Cherry Groce was shot when police raided the family home in Brixton, south London searching for one of her children.
The shooting of the black mother led to the 1985 Brixton riots against police racism and brutality.
The claim against the cops is for damages for the psychiatric injuries the five say they sustained as a result of the shooting.
Four of the five were in the house when the shooting occurred. They also had to witness the suffering of their previously active mother, caring for her for 26 years until she died.

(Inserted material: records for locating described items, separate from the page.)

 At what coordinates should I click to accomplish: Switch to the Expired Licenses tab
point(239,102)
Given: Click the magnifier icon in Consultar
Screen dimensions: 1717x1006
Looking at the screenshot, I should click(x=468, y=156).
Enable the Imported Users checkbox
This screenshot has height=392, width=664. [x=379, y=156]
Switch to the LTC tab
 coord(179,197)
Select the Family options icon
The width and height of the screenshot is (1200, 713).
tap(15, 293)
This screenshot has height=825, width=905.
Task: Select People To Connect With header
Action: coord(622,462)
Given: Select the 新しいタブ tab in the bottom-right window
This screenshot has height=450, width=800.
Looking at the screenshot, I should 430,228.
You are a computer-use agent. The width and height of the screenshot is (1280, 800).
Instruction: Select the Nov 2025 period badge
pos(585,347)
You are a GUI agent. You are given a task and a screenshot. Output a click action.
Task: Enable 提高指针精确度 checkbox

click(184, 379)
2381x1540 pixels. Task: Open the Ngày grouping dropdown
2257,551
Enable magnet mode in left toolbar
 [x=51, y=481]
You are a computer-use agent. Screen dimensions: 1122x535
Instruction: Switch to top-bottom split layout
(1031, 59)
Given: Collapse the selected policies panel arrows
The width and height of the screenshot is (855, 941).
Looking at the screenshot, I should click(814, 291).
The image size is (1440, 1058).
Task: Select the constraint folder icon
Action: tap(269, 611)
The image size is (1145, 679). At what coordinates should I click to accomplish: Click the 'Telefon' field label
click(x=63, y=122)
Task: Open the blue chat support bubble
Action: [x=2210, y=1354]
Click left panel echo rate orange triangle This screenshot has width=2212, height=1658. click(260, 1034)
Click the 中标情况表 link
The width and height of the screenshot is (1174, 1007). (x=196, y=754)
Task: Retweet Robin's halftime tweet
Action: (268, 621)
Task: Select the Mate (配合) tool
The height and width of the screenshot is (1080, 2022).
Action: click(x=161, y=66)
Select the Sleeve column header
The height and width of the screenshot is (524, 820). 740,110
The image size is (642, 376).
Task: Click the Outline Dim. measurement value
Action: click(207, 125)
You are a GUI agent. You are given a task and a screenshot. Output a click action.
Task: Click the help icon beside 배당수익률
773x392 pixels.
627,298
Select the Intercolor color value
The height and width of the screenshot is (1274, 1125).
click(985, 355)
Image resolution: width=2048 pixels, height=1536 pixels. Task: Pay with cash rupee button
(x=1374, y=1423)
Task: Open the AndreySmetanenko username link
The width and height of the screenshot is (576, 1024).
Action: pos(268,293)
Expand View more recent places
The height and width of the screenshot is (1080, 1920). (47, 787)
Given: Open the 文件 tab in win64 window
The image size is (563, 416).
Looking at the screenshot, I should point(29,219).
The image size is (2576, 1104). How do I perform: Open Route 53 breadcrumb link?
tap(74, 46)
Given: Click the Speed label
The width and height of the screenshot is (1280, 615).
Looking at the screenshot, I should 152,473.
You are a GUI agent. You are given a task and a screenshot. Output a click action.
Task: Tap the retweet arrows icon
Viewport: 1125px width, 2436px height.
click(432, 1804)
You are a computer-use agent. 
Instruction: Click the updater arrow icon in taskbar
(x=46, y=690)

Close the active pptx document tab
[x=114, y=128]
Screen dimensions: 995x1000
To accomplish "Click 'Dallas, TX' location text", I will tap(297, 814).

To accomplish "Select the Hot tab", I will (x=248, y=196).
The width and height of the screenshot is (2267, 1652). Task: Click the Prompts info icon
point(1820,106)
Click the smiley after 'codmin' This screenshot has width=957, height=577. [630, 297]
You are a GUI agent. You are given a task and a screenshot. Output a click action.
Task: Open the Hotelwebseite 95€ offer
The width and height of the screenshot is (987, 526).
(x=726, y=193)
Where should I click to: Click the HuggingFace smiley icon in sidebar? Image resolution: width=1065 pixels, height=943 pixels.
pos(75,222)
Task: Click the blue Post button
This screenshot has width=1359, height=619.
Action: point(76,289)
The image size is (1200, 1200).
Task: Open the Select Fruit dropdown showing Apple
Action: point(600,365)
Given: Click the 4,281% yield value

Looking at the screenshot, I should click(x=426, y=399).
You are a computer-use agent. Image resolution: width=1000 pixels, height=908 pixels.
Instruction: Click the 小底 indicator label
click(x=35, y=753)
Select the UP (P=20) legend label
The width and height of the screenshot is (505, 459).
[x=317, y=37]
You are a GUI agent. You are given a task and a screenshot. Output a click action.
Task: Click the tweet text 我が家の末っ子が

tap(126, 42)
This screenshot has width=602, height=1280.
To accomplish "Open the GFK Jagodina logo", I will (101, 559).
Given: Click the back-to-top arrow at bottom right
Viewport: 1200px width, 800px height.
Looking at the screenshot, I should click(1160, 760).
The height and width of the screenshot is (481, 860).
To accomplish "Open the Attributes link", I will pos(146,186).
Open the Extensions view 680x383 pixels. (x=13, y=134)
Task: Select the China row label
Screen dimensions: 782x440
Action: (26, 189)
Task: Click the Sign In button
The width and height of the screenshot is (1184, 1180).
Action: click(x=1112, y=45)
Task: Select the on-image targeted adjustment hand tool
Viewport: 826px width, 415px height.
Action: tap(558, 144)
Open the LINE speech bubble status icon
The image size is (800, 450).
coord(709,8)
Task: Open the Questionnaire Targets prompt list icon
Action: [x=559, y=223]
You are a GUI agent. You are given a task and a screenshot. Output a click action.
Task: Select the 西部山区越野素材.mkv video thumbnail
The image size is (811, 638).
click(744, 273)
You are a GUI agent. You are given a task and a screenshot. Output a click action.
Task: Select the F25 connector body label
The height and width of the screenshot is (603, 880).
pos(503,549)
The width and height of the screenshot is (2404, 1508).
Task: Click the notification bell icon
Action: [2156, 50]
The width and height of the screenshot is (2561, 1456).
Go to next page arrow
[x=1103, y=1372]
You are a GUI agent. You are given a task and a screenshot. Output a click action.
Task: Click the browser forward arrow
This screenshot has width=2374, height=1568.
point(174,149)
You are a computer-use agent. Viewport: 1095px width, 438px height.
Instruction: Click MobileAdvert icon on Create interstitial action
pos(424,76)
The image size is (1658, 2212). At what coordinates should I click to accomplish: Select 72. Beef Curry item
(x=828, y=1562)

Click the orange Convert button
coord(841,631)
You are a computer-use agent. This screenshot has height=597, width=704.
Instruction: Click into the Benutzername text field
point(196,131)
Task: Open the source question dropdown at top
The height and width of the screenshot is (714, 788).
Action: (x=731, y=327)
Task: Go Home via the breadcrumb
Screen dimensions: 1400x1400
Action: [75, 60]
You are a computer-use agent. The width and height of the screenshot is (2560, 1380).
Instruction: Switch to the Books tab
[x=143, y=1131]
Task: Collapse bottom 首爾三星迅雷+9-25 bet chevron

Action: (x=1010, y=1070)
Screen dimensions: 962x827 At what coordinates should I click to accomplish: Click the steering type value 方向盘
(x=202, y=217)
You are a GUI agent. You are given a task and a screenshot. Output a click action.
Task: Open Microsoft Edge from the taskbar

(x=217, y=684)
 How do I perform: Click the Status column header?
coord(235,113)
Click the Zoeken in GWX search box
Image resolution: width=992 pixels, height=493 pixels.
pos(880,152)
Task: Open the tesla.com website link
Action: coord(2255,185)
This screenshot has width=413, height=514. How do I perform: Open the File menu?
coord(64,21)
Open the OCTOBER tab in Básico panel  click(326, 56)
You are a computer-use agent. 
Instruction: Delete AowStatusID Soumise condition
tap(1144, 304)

Four of the five were diagnosed with post-traumatic stress disorder following the shooting, which happened when they were eight, 11, 14, 18 and 21 respectively.
The five variously have anxiety, panic attacks and depression.
An inquest held last year found that police failures in planning and implementing the raid contributed to
Cherry’s death. The jury identified eight failings on the part of the Met.
Met commissioner Sir Bernard Hogan-Howe apologised to the family after the inquest, admitting that the police had caused “irreparable damage”.
Lee Lawrence, who was 11 at the time, said, “I was curled up in my mum’s bed, for me the safest place in the world, when I heard a loud banging, which must have been the police breaking the door down.
“My mum went to see what was going on and that was when the police shot her.
“I remember screaming, ‘What have you done to my mum?’ I heard my mum saying, ‘I can’t move my legs, I can’t breathe, I think I’m going to die.’ At that moment everything in my life changed for ever.”
The family is suing the Met for trespass, a catalogue of 22 incidents of negligence, misfeasance in public office and human rights breaches.